┌─ DATA RECORDS

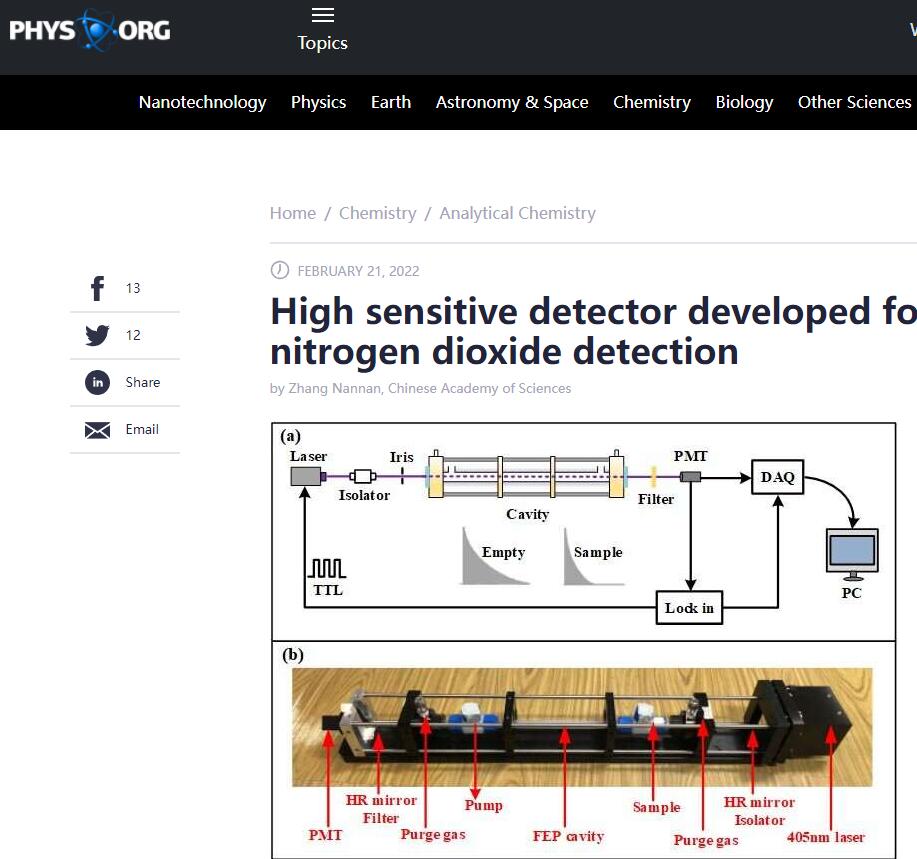Click the Phys.org logo
The image size is (917, 859).
[90, 31]
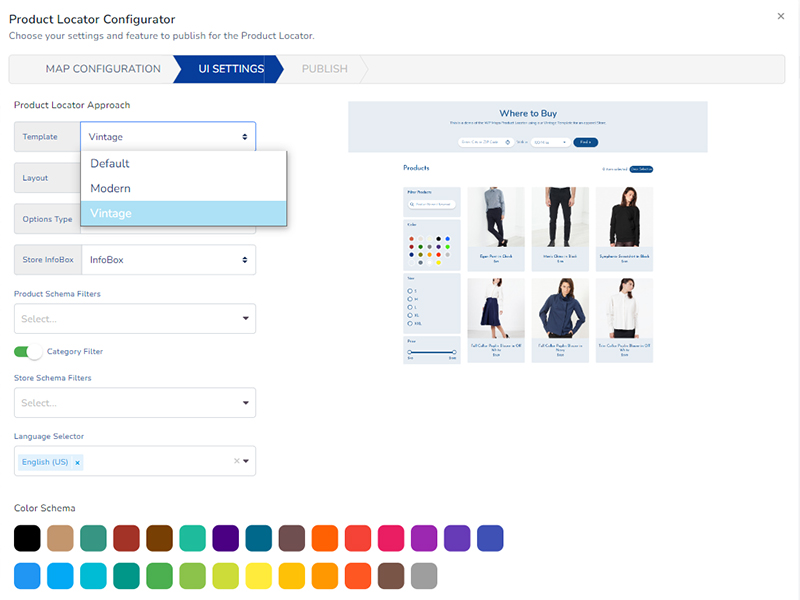Choose the gray color swatch
Screen dimensions: 800x600
click(424, 576)
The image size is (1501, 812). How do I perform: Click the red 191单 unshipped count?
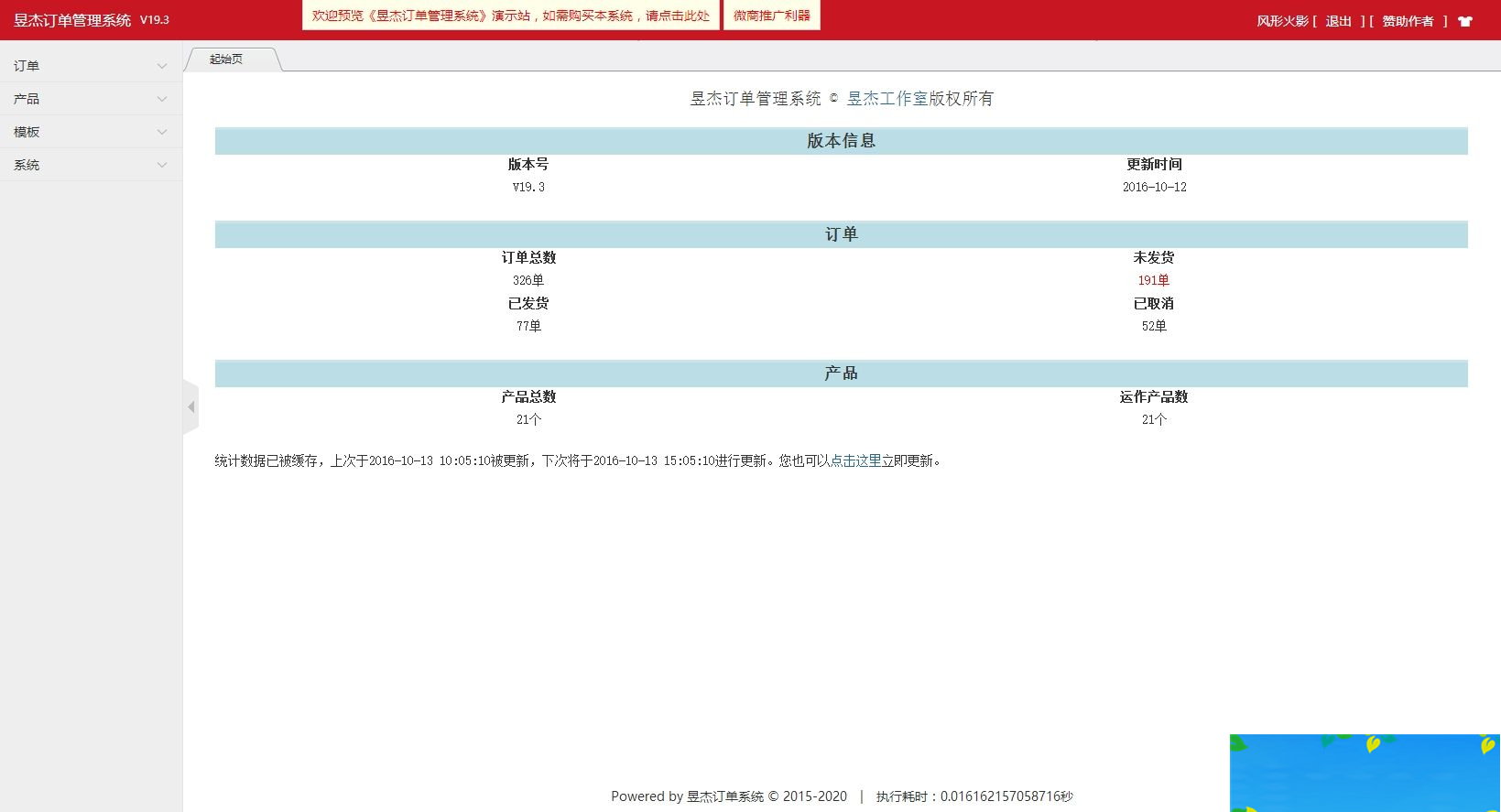click(x=1153, y=280)
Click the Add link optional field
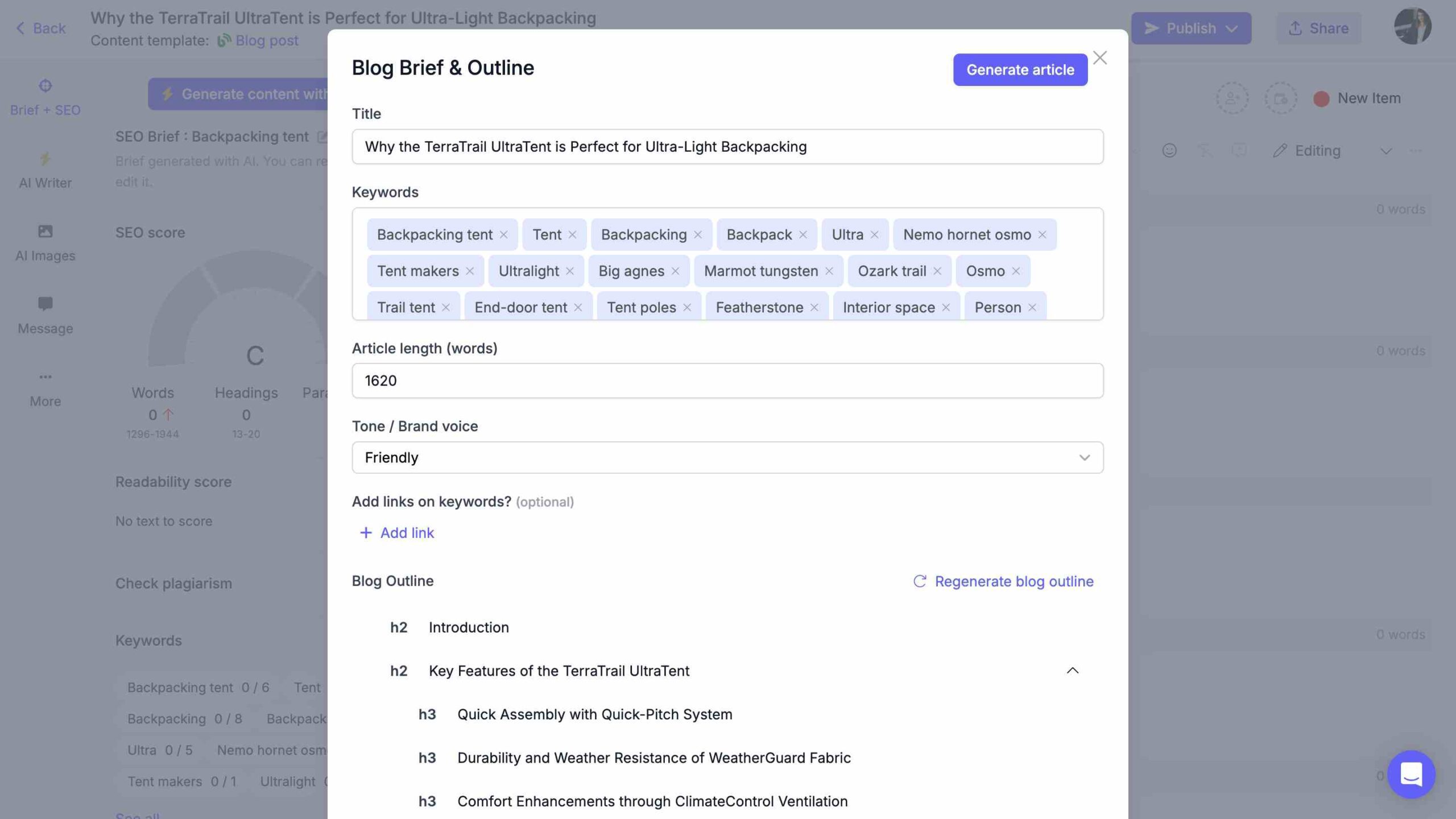Viewport: 1456px width, 819px height. pyautogui.click(x=397, y=531)
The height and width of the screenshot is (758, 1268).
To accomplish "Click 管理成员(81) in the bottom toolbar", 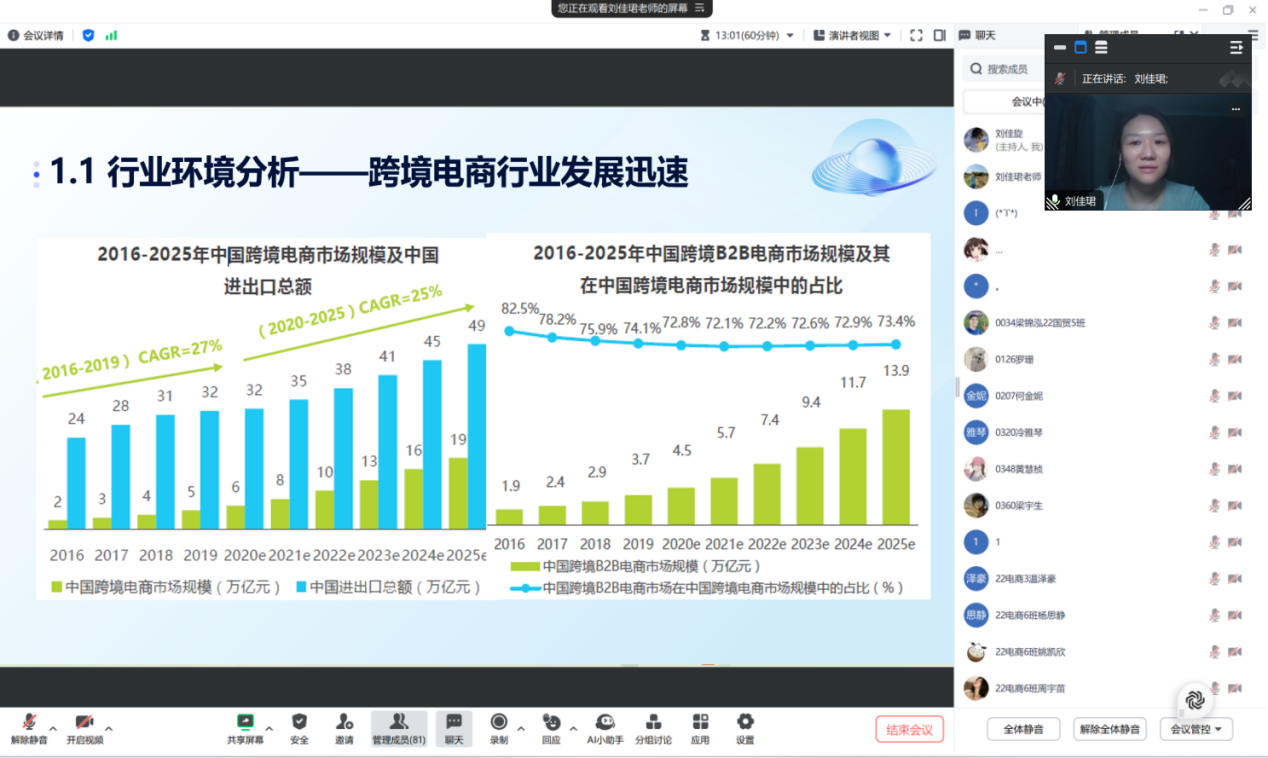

└─

= EXERCISE GOAL =
Once the line containing "The image size is (1501, 812)." is found, it and every line through the end of the records above should be output exactly, with no pictures.

= SOLUTION =
The image size is (1501, 812). How do I perform: Click the red 191单 unshipped count?
click(x=1153, y=280)
Click the Add link optional field
Viewport: 1456px width, 819px height. pyautogui.click(x=397, y=531)
The height and width of the screenshot is (758, 1268).
To accomplish "Click 管理成员(81) in the bottom toolbar", 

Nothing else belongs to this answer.